(Listing for locating words and items)
^^^^^^^^
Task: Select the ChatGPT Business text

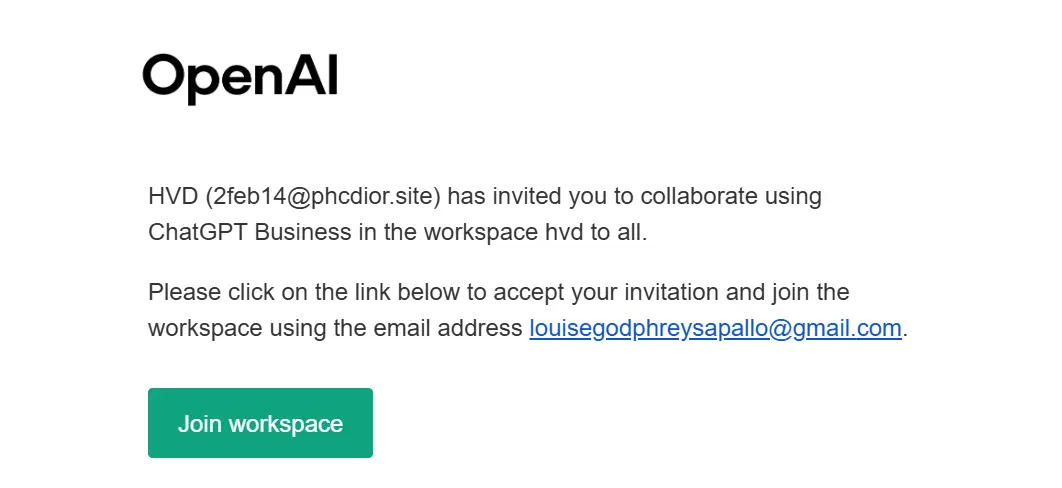Action: pos(250,232)
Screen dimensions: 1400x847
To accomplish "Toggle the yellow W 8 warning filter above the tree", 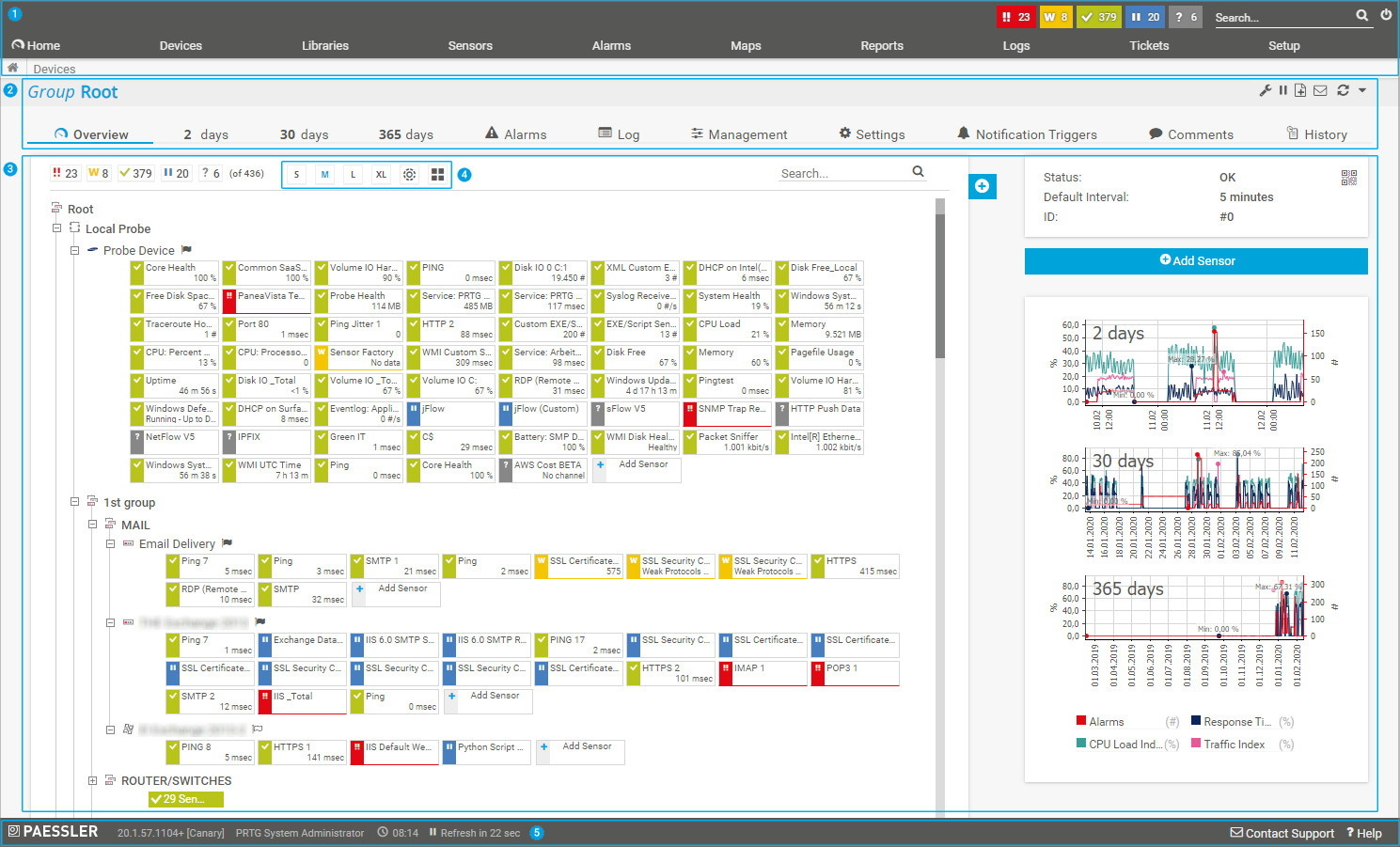I will point(99,173).
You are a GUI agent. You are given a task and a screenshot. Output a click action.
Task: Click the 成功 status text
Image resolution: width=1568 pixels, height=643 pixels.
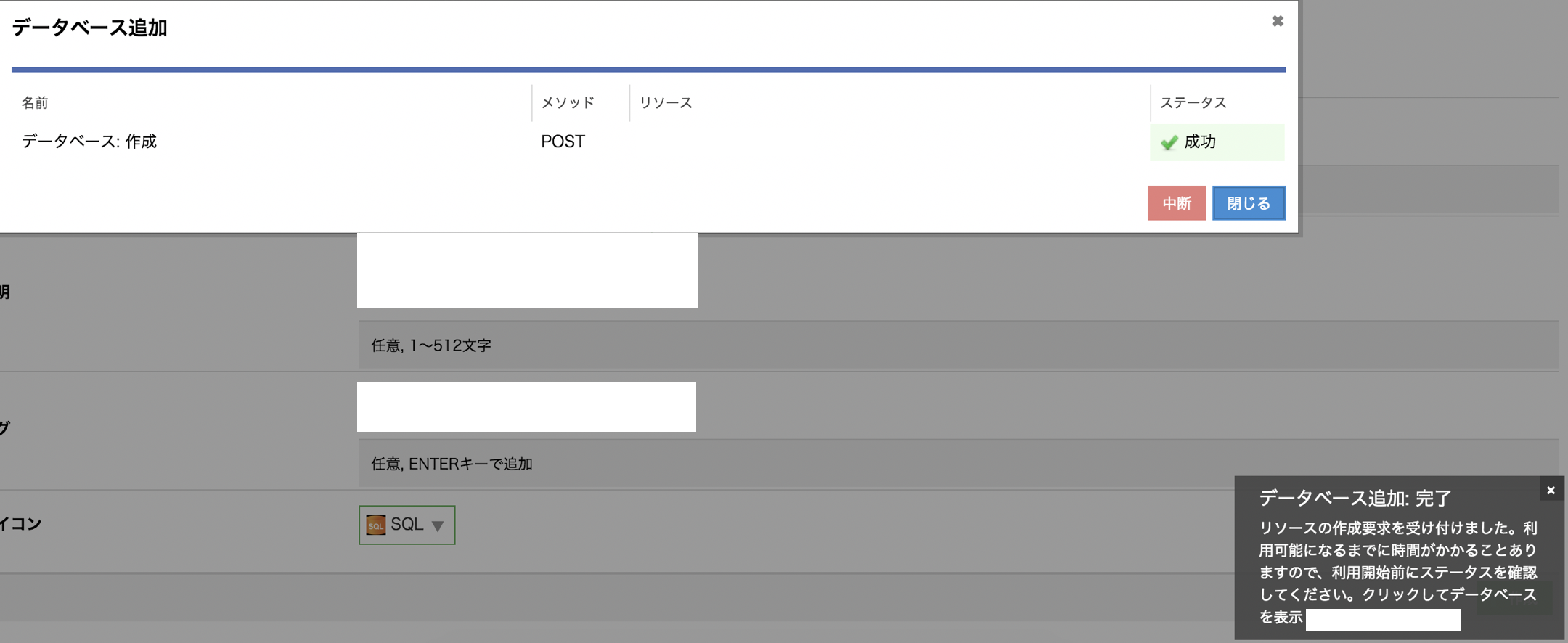pyautogui.click(x=1200, y=142)
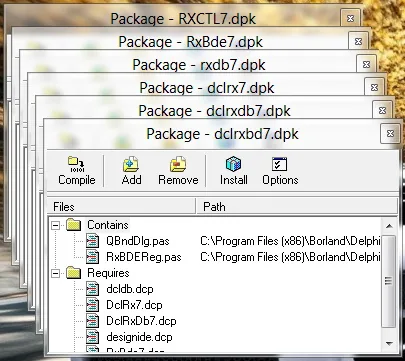Screen dimensions: 405x361
Task: Select the QBndDlg.pas file icon
Action: pos(93,241)
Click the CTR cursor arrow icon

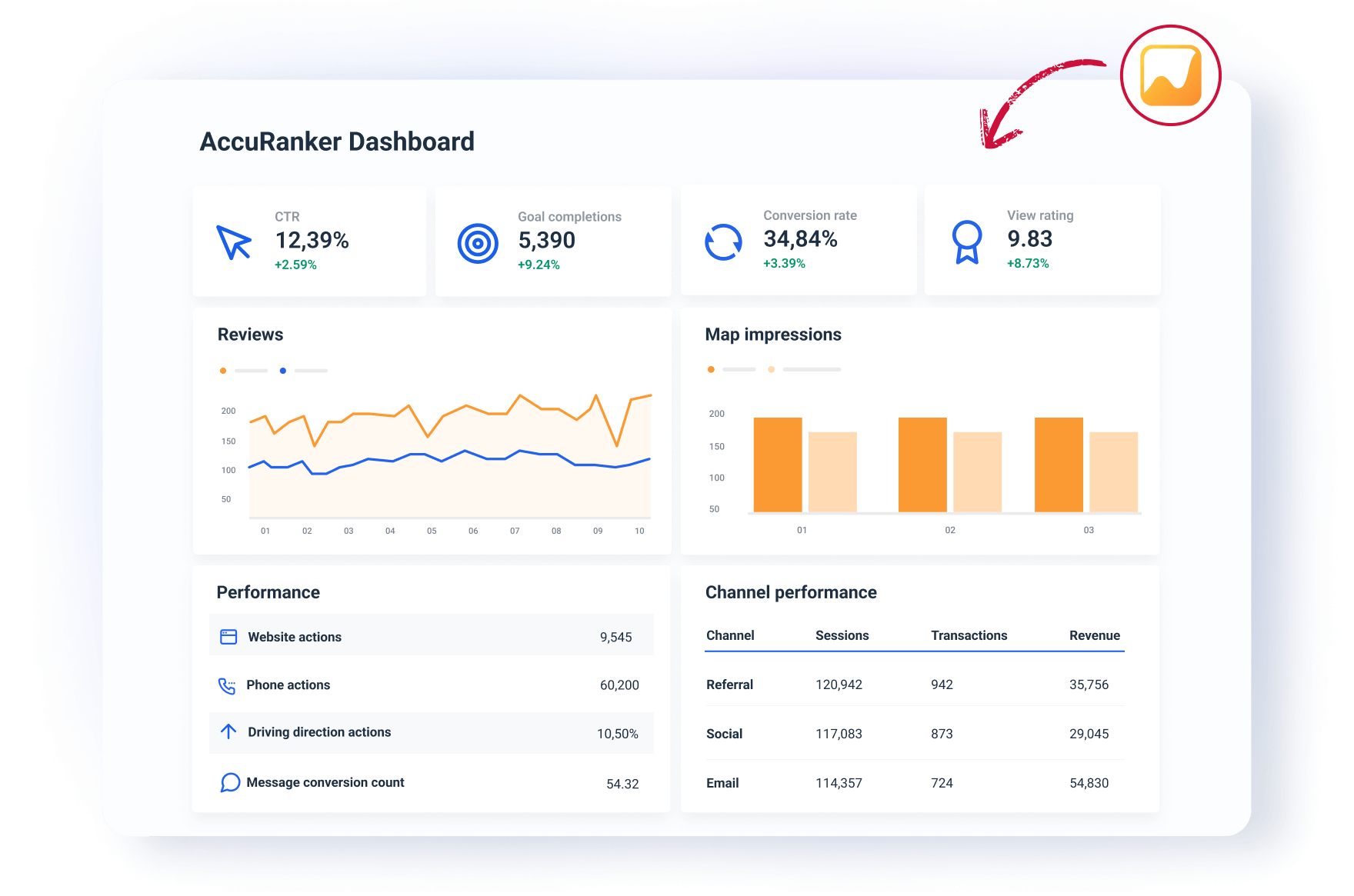pyautogui.click(x=235, y=241)
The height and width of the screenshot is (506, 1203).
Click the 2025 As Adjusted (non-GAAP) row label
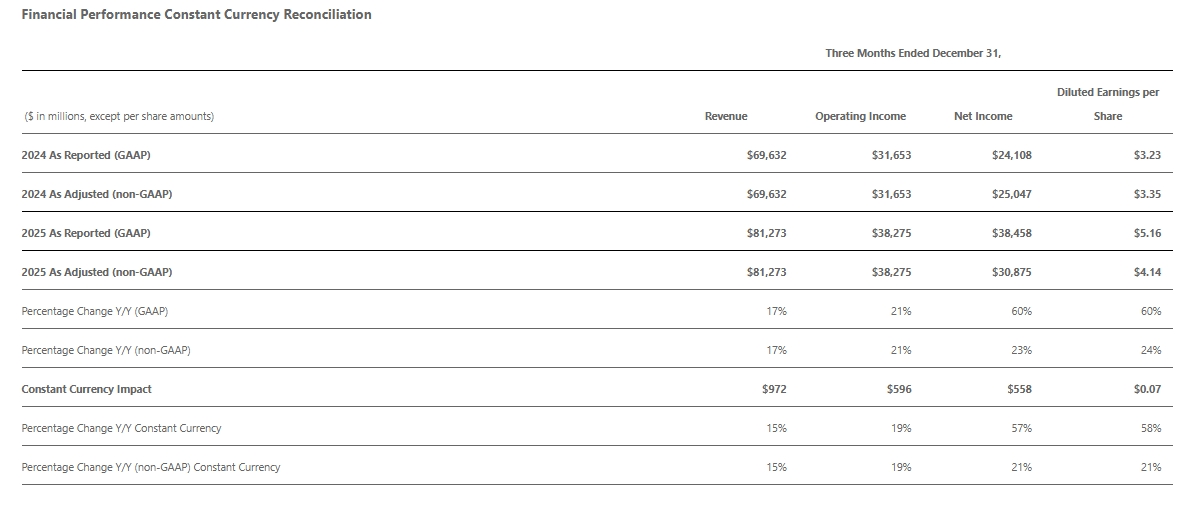pyautogui.click(x=96, y=272)
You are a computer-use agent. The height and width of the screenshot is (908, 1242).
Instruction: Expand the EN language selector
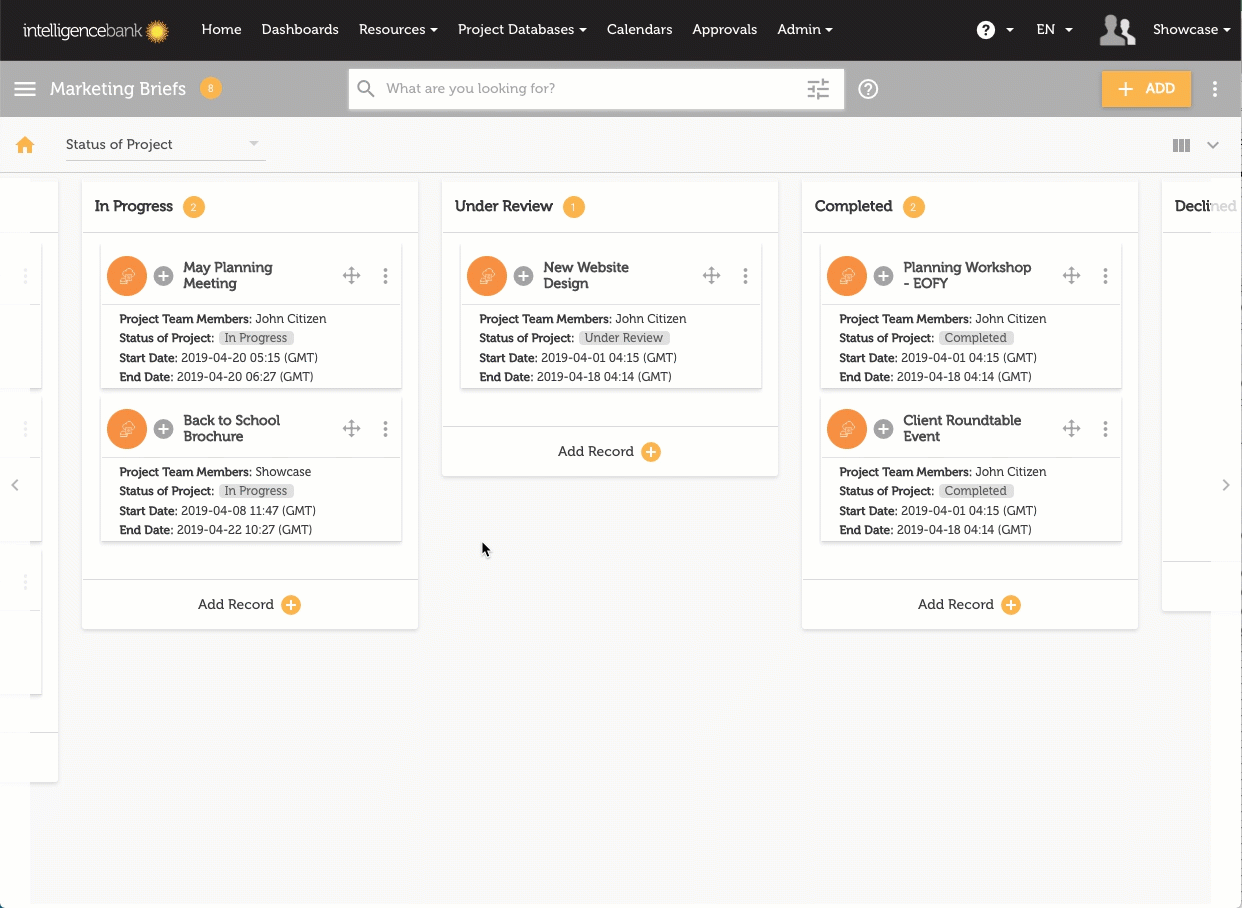tap(1054, 30)
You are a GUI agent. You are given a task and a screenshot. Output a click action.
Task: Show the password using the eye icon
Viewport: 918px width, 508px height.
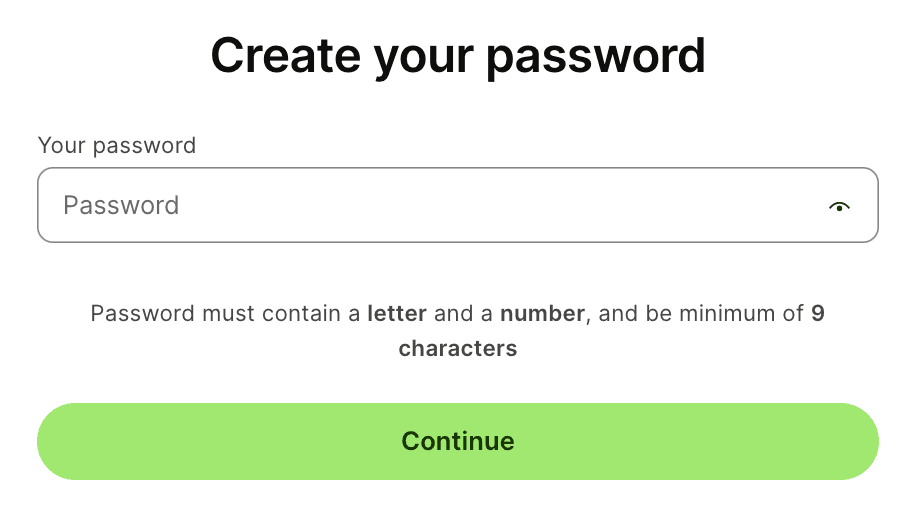pyautogui.click(x=839, y=206)
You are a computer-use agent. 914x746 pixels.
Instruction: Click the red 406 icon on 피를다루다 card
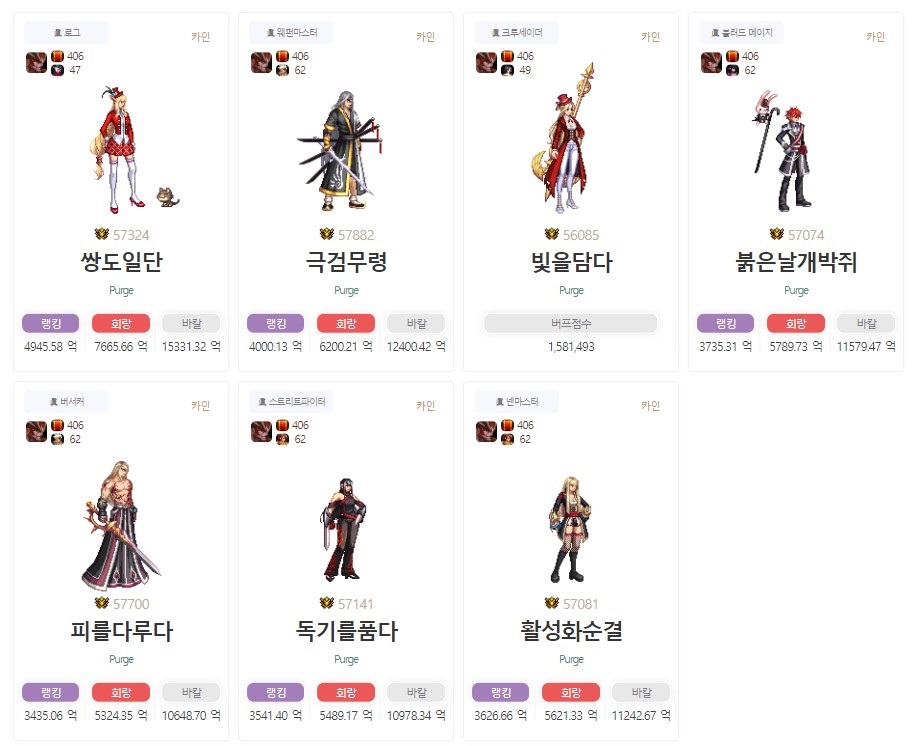click(x=57, y=425)
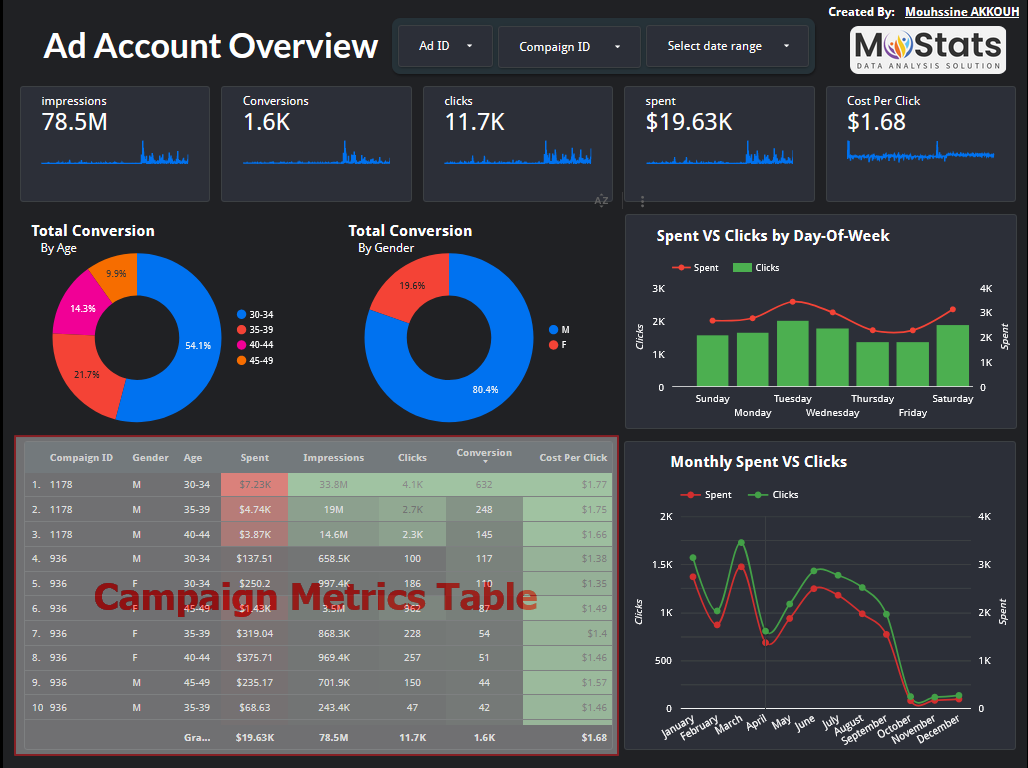The height and width of the screenshot is (768, 1028).
Task: Select the impressions 78.5M scorecard
Action: (x=115, y=143)
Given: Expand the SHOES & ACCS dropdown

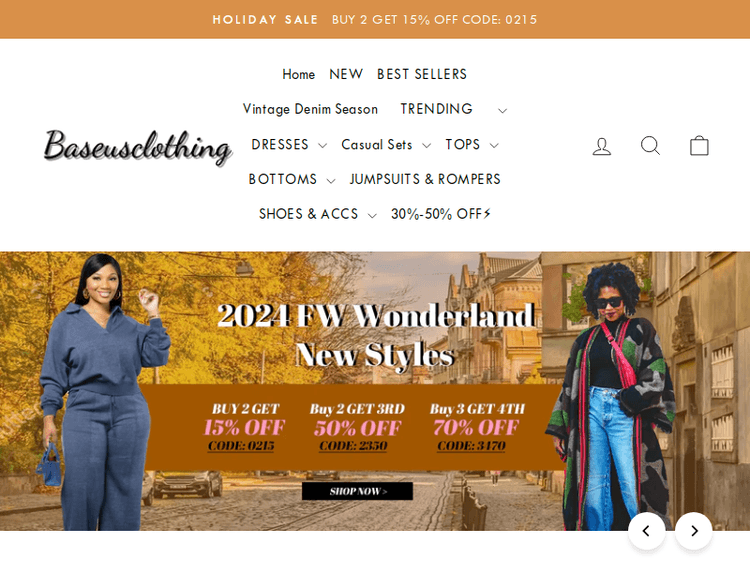Looking at the screenshot, I should point(318,214).
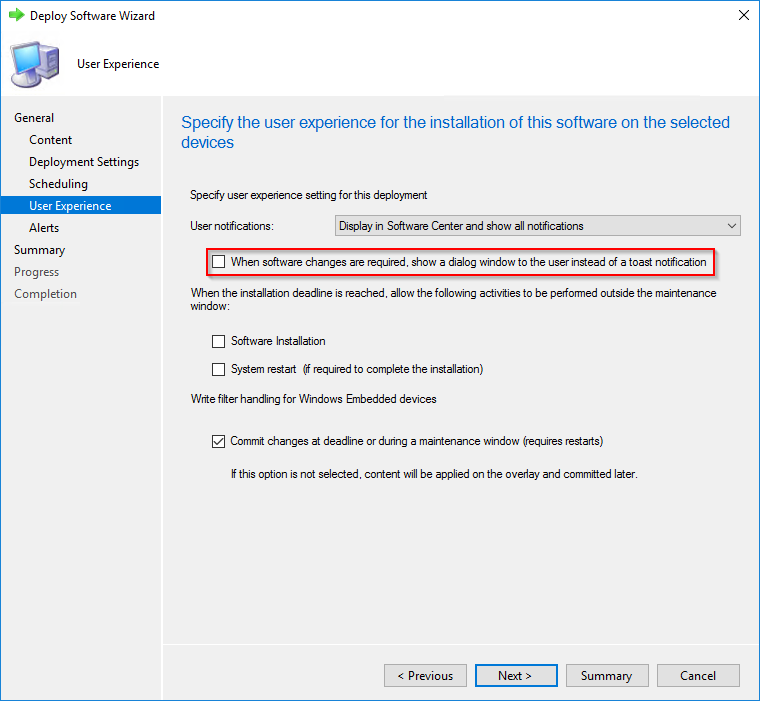
Task: Go to the General wizard step
Action: [x=34, y=118]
^^^^^^^^
**REQUIRED WORK**
Arrange the lines of the listing, starting at the line containing "The height and width of the screenshot is (506, 1203)." and ending at the last line of the listing, as a numbered list without blank lines. Leave the pictures out.

**SOLUTION**
1. The height and width of the screenshot is (506, 1203).
2. Click the 2025 As Adjusted (non-GAAP) row label
3. pyautogui.click(x=96, y=272)
4. You are a computer-use agent. The height and width of the screenshot is (908, 1242).
5. Instruction: Expand the EN language selector
6. tap(1054, 30)
7. You are a GUI agent. You are given a task and a screenshot. Output a click action.
8. Task: Show the password using the eye icon
9. Viewport: 918px width, 508px height.
10. pyautogui.click(x=839, y=206)
11. You are a computer-use agent. 914x746 pixels.
12. Instruction: Click the red 406 icon on 피를다루다 card
13. click(x=57, y=425)
14. The height and width of the screenshot is (768, 1028).
15. Task: Select the impressions 78.5M scorecard
16. Action: (x=115, y=143)
17. Given: Expand the SHOES & ACCS dropdown
18. Looking at the screenshot, I should point(318,214).
19. Task: Go to the General wizard step
20. Action: [x=34, y=118]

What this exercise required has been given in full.